WORK INSTRUCTIONS
A – Duplicate the part of the article on personal loans from "You don’t have to" to "good loan terms.".
B – Translate this sentence from the article on personal loans into Spanish: "Credit card debt carries some of the highest interest rates out there."

What Are Personal Loans Used For?

Personal loans are borrowed lump sums that you pay back, with interest, to the lender. Though the money can be used for almost anything, some common uses for personal loans include covering medical bills, paying for home repairs, and consolidating debt.

When you don’t have the savings to cover an important purchase or bill, a personal loan is usually a better alternative to credit cards. Here, take a closer look at what personal loans can be used for, their drawbacks and benefits, and alternative ways to pay for unexpected expenses.

Key Points

•   Personal loans are versatile financial tools used for various purposes including medical bills, home repairs, and debt consolidation.

•   They offer an alternative to credit cards by providing lump-sum funding that is repaid in installments.

•   Interest rates on personal loans are generally lower than those on credit cards, making them a cost-effective option for large expenses.

•   Unsecured personal loans do not require collateral, which simplifies the borrowing process but may involve higher interest rates.

•   Personal loans can also fund life events such as weddings or vacations, providing flexibility for personal financial management.

What Can I Use a Personal Loan For?

Personal loans may be used for just about anything “personal,” meaning it’s not a business-related expense. Here are some of the most popular reasons people take out different types of personal loans.

Reasons To Take Out Personal Loans

Debt Management and Consolidation

Refinancing or high-interest debt consolidation into better loan terms is one of the most common uses for a personal loan — and one of the most financially savvy. Credit card debt carries some of the highest interest rates out there. Credit cards also typically have variable rates, making it challenging to create a predictable budget to pay down outstanding debt.

Rates for personal loans, on the other hand, tend to be lower than credit card APRs. This can save borrowers a lot of money in interest over the long term. And the fixed payback schedule of a personal installment loan may help borrowers avoid falling into a vicious cycle of revolving debt that can continue indefinitely.

You don’t have to be drowning in credit card debt to benefit from consolidation. For borrowers with multiple loans, consolidating debt with one personal loan can be a useful financial tactic — if the borrower qualifies for good loan terms.

Bottom line: Personal loans can help streamline multiple high-interest debt payments into one payment. Plus, debt consolidation loans tend to have lower rates than credit cards. This could help borrowers save money in interest over time.

Recommended: Where to Get a Personal Loan

Wedding Expenses

The average cost of a wedding in 2025 can range from $10,000 to over $30,000. Unfortunately, many young couples have not saved up enough to pay for their entire wedding themselves. (In many cases, the days when a bride’s parents footed the entire wedding bill are over.)

A personal loan, sometimes referred to as a wedding loan when used for this purpose, can cover some or all of a well-budgeted wedding. Personal loans tend to offer much lower interest rates than credit cards, which some newlyweds may use to fund their big day.

RECORDS SUPPLIED
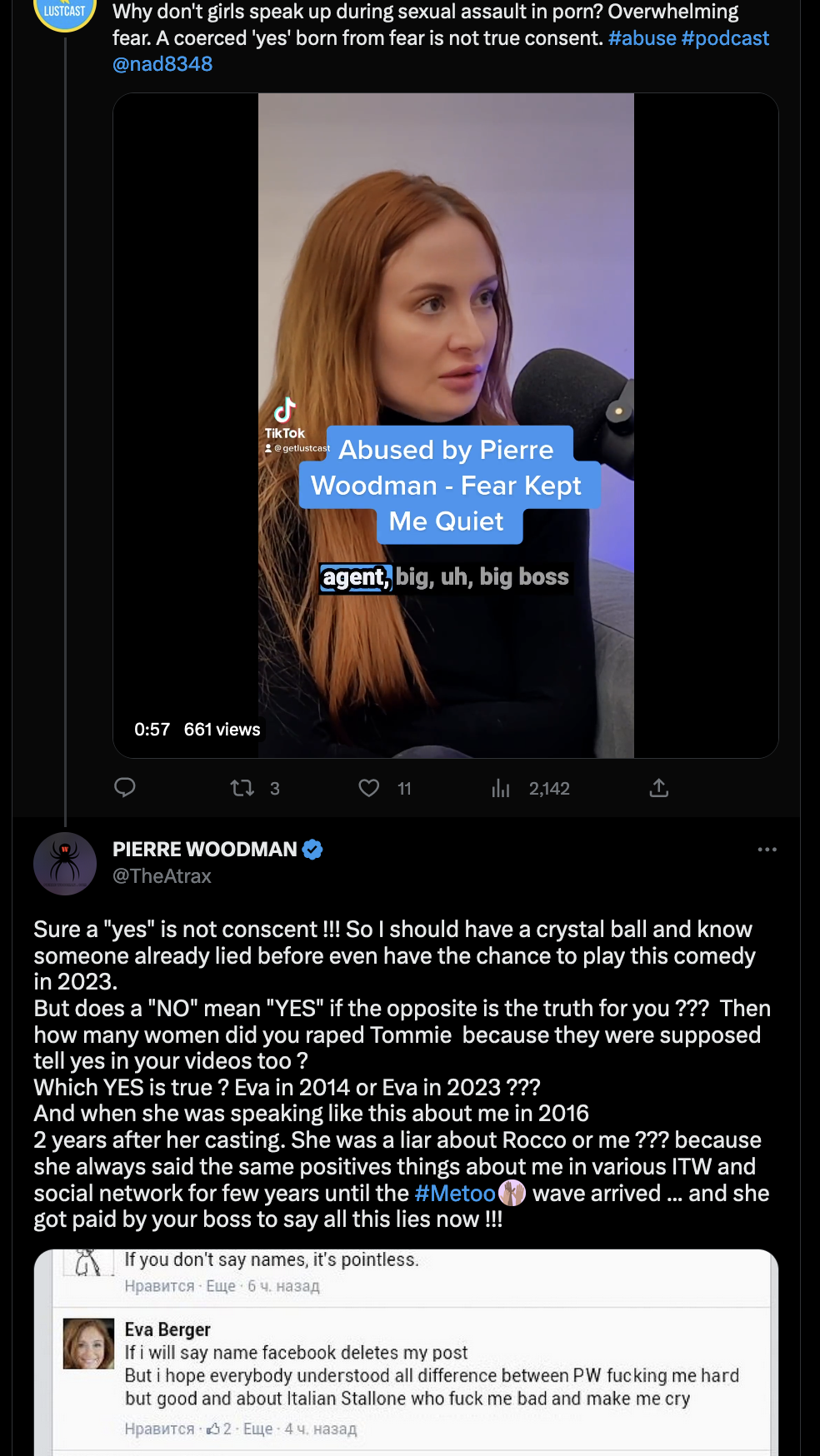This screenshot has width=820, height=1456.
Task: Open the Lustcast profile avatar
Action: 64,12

--

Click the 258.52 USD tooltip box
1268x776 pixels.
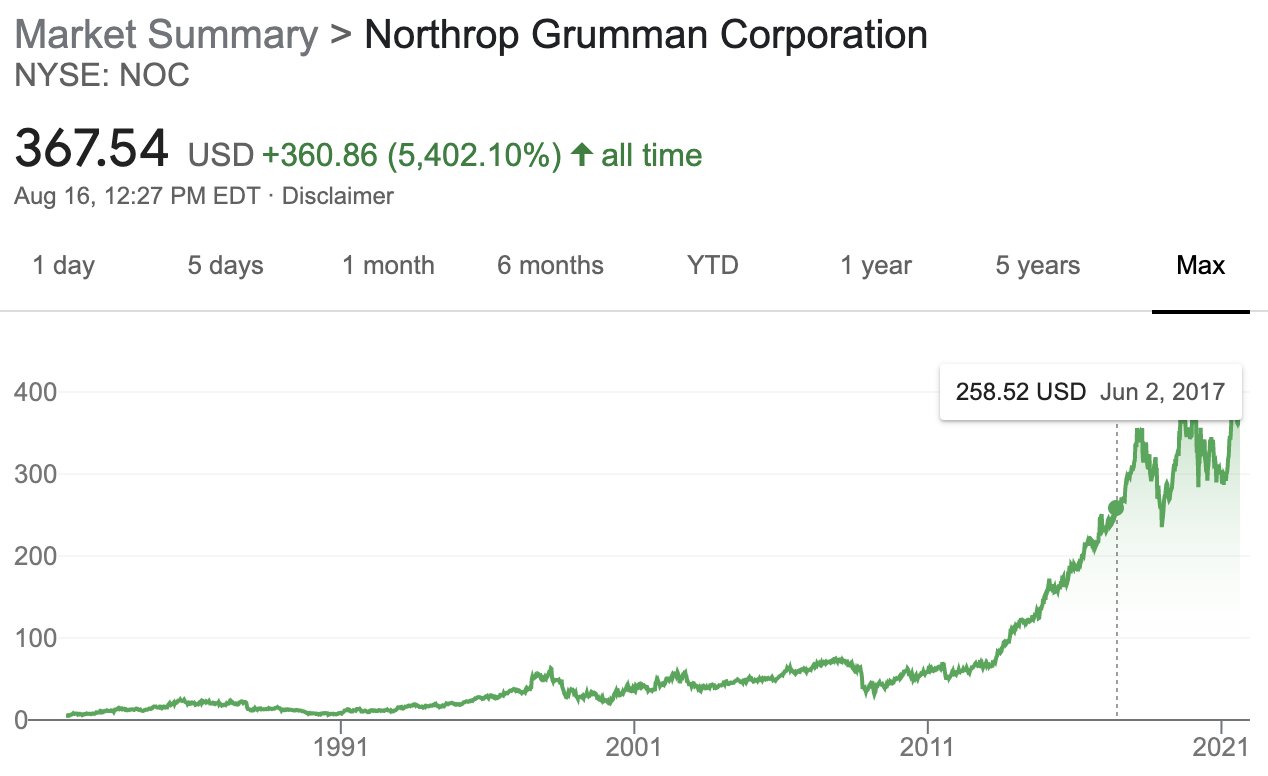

RESPONSES TO THE TASKS
A –
You don’t have to be drowning in credit card debt to benefit from consolidation. For borrowers with multiple loans, consolidating debt with one personal loan can be a useful financial tactic — if the borrower qualifies for good loan terms.

B – La deuda de tarjetas de crédito tiene algunas de las tasas de interés más altas que existen.